“Non poteva più permettersi le cure”: assurdo, hanno fatto morire l’ex professionista a soli 32 anni | Dopo aver contratto la malattia, il club l’ha abbandonato lasciandolo al verde
Una fine inaccettabile, per la quale sono tutti colpevoli: nel terzo millennio un calciatore può morire di malattia e povertà.
Ingaggi da sogno, attraverso i quali potersi pagare auto di lusso, ville da favola e in generale un tenore di vita inimmaginabile per un classico “comune mortale”. Luoghi comuni o realtà? C’è ovviamente del vero, ma non vale certo per tutti.
Ieri come oggi, e come inevitabile che sia in ogni sfera professionale, anche nel ricco mondo dello sport a decidere le “classi sociali” è almeno in parte la meritocrazia. I più bravi… fanno carriera e guadagnano molto, chi dimostra sul campo di non poter ambire a grandi livelli si deve accontentare di stipendi più normali.
Non ci sarebbe appunto nulla di strano dal momento che questa è la dura e impietosa, ma allo stesso tempo anche logica, legge del mondo del lavoro. Se non fosse che nello sport e nel calcio in particolare la distanza tra vertice e base della piramide è troppo ampia. Lo era un tempo, quando gli stipendi, pur sostenuti, erano più umani, lo è a maggior ragione oggi.
Da troppi anni, infatti, il mondo del pallone è dorato, anzi di platino, per un’élite piuttosto ristretta e di un bell’argento per una fetta discretamente numerosa. Poi, però, mano a mano che si scende, non necessariamente di categoria, gli zeri diminuiscono sempre più.
Vivere di calcio? Una fortuna per pochi eletti: una storia che fa riflettere
Sostenere che un calciatore di medio-basso livello di un paese calcisticamente non evoluto guadagna quanto un operaio può sembrare una provocazione, ma quando si viene a conoscenza di tragedie come quella che ha riguardato Diego Mendieta si resta sbigottiti per il fatto che i piani alti del pallone, sindacati e non solo, siano restati impassibili di fronte a una vera e propria barbarie.

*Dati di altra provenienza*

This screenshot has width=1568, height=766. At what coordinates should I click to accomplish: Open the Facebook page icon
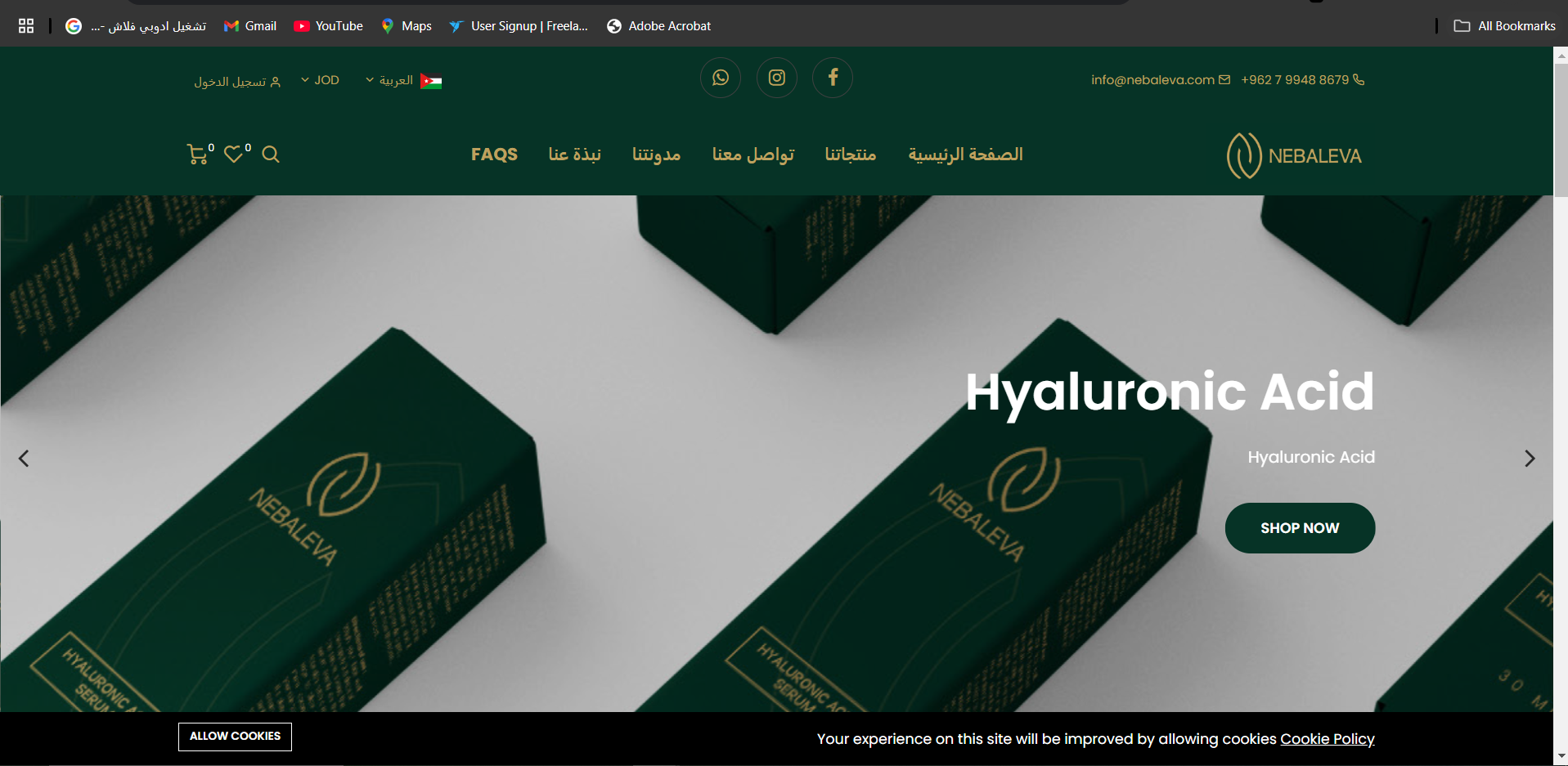pyautogui.click(x=832, y=78)
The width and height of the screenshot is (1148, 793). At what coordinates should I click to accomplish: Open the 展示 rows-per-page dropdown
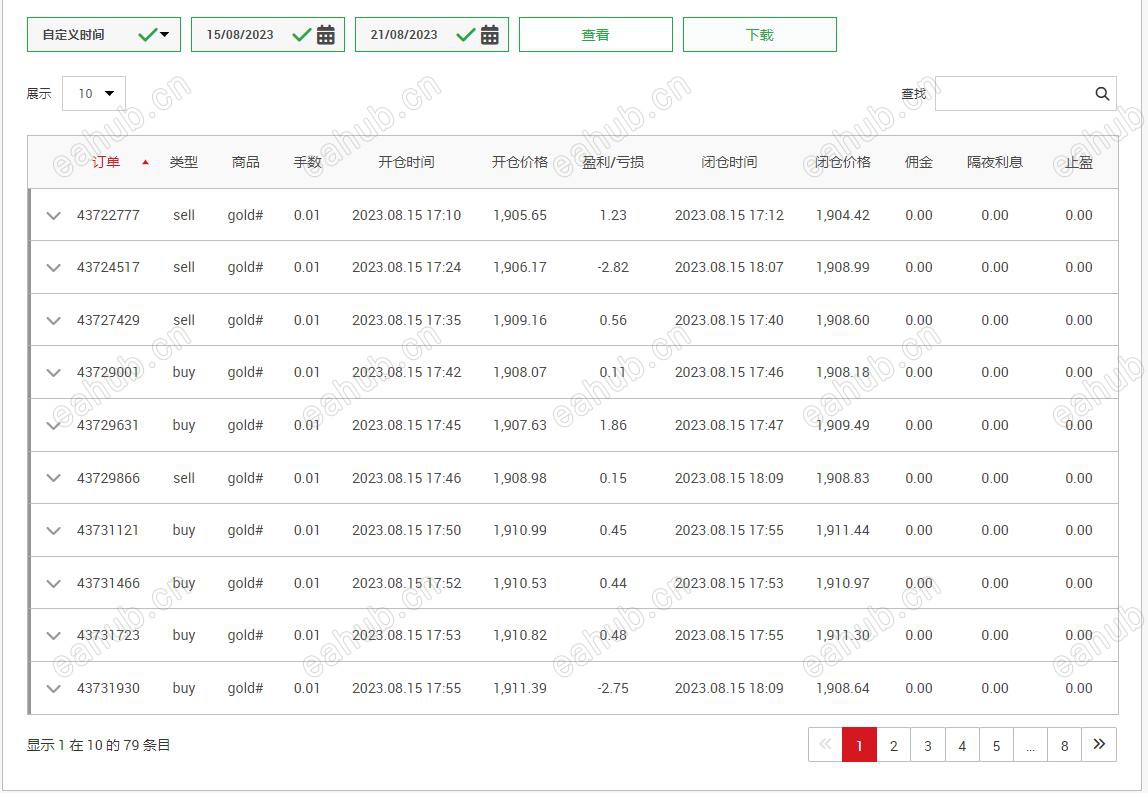[93, 93]
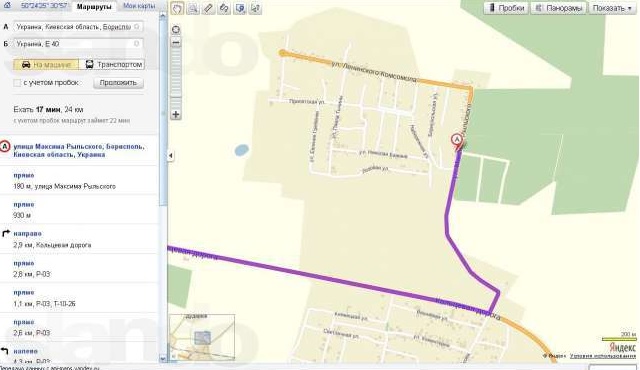Activate the ruler measuring tool
The width and height of the screenshot is (640, 370).
point(208,8)
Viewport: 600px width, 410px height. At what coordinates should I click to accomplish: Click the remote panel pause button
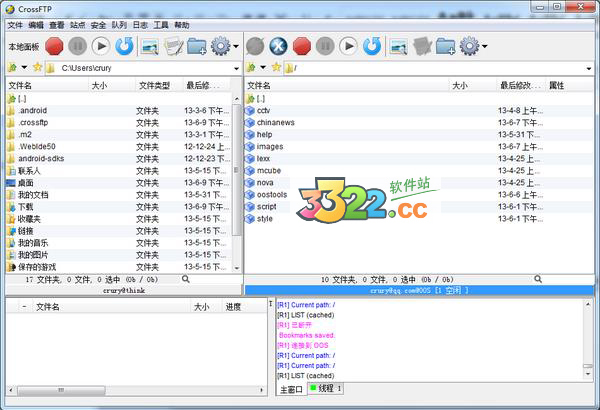pos(325,46)
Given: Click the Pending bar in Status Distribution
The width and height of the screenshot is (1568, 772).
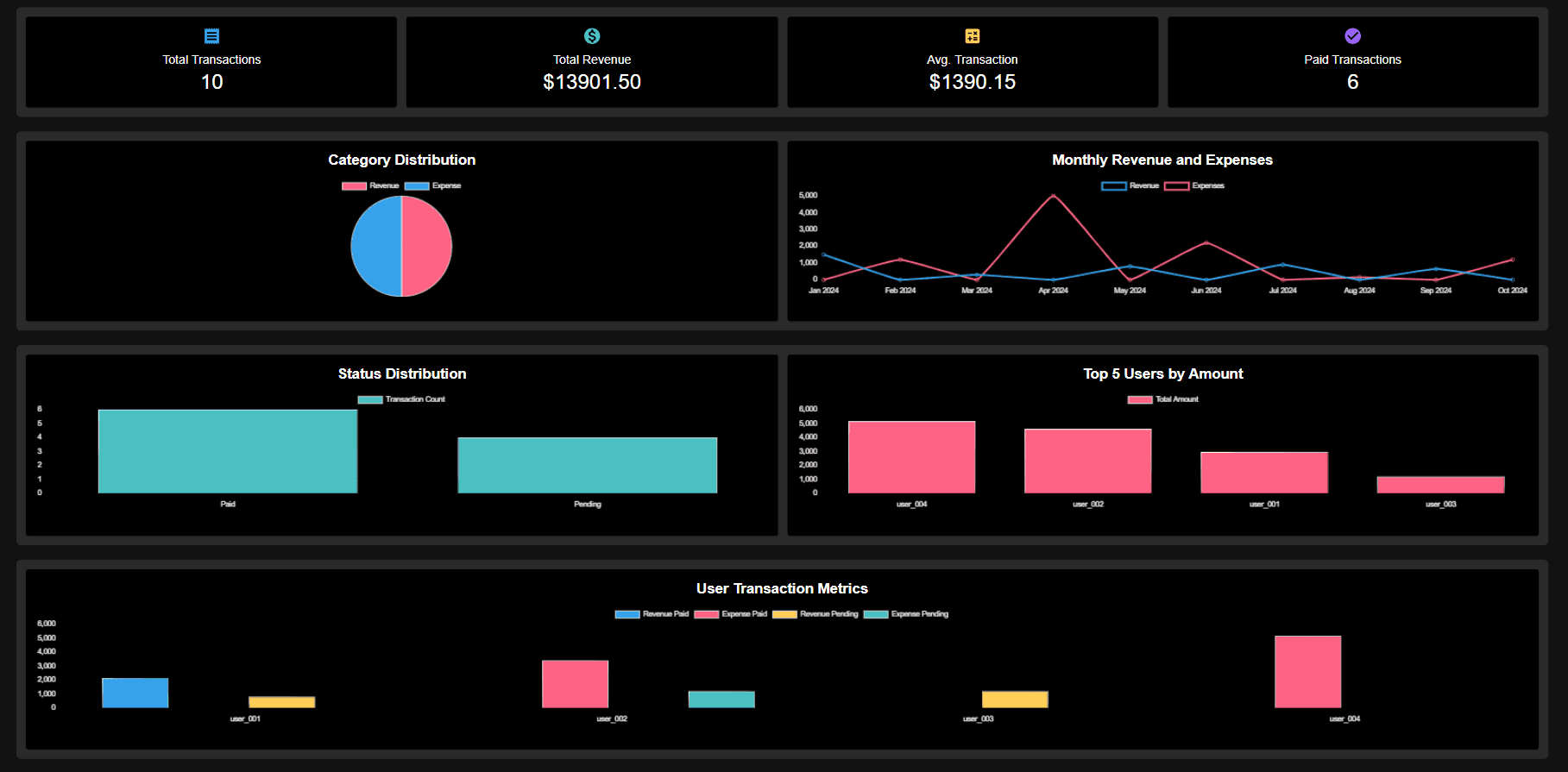Looking at the screenshot, I should tap(587, 465).
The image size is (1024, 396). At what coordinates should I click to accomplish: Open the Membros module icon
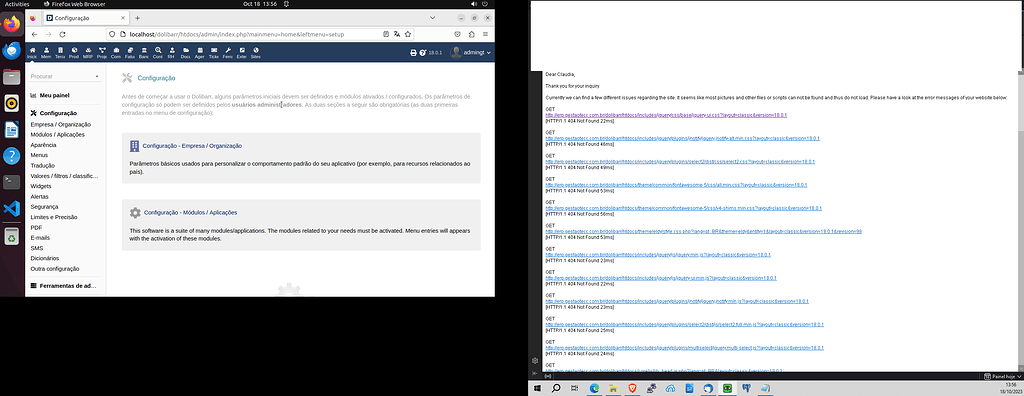[46, 53]
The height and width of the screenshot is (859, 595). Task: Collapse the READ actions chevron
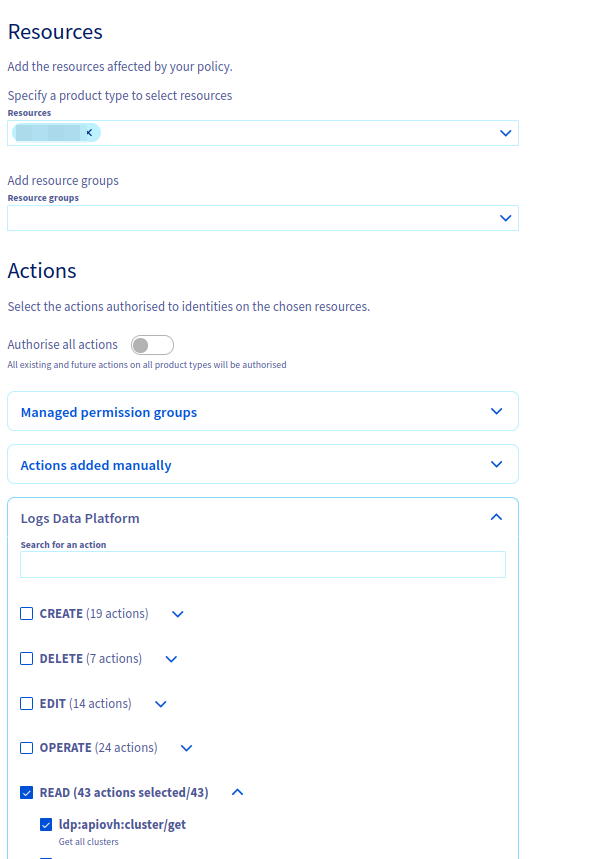[237, 792]
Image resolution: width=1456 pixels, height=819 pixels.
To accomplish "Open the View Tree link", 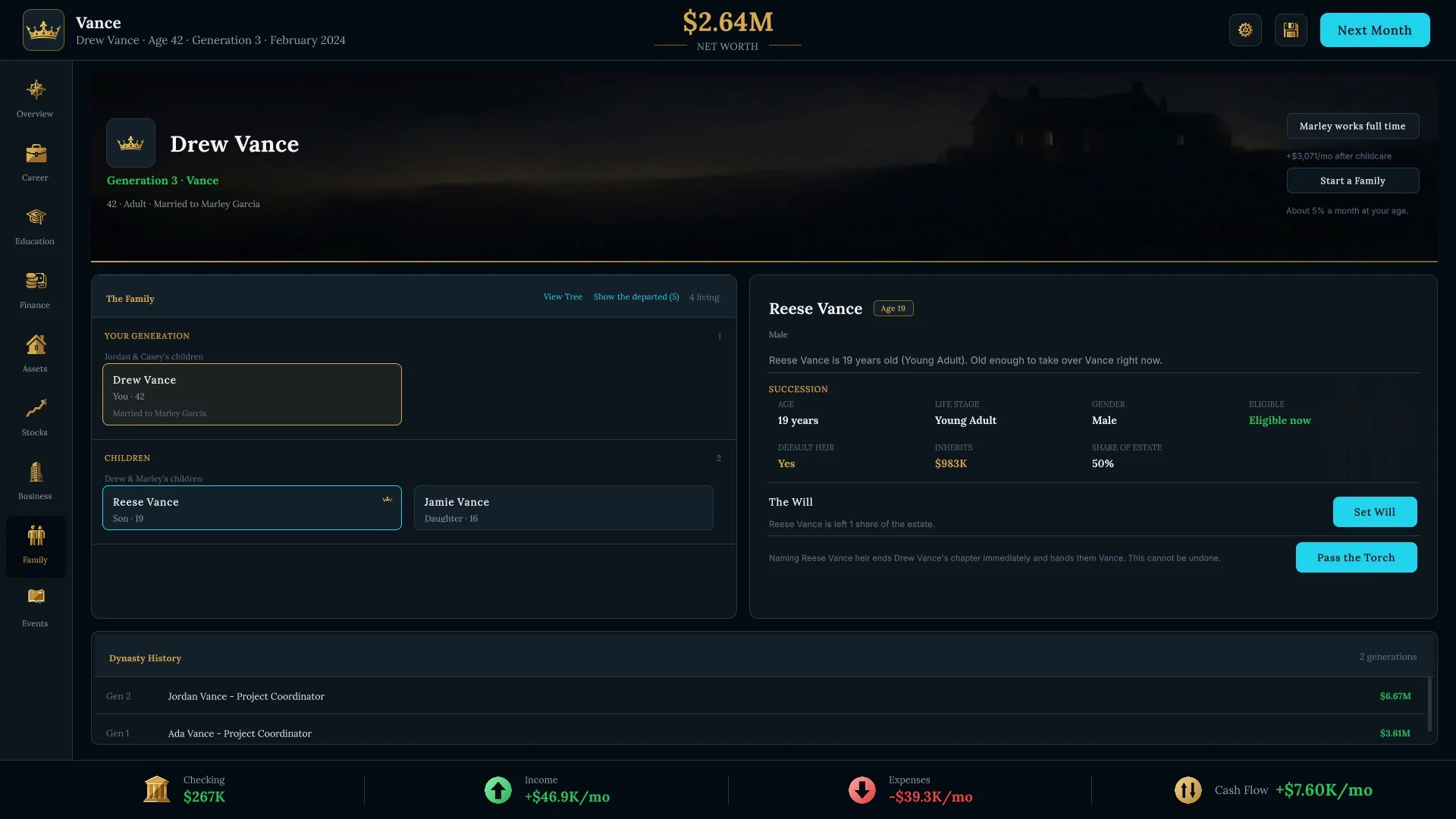I will click(x=563, y=297).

Il cognome è quello di una meteora di inizio millennio, diventato famoso nel Valencia di Cuper e poi sbarcato nella Lazio con poca fortuna. Diego, però, di fortuna ne ha avuta pochissima anche nella vita, perfino in patria. Paraguaiano, classe ’80, per provare a sfondare Mendieta dovette trasferirsi in paesi calcisticamente periferici, Malesia prima e Indonesia poi.
Senza stipendi e aggredito dalla malattia, il campione mancato muore nell’indifferenza
Di ruolo attaccante, gol non ne arrivarono molti negli appena tre anni che il destino gli concesse per arrivare a esprimere il proprio talento. Purtroppo anche di soldi Mendieta ne vide pochi, dal momento che il Persis Solo, il club indonesiano in cui approdò, fu travolto da un dissesto finanziario che impedì ai dirigenti di pagare gli ingaggi più elevati, come quello di Diego.
Lontano da casa e pure senza soldi per ben quattro mensilità, Mendieta fu aggredito dal citomegalovirus, un genere di virus appartenente alla famiglia degli herpesviridae. Nulla di irreparabile, a patto però di avere i fondi per curarsi. A Diego iniziarono a scarseggiare anche quelli e il Persis non seppe aiutarlo neppure di fronte a questo dramma. Nessuno, in verità, né alla Fifa, né in Paraguay, si impietosì al punto che nel dicembre 2012 Mendieta morì nell’indifferenza e nella solitudine più assolute, solo per non essersi potuto permettere le cure per una malattia tutt’altro che invincibile. Di calcio si può morire anche nel nuovo millennio.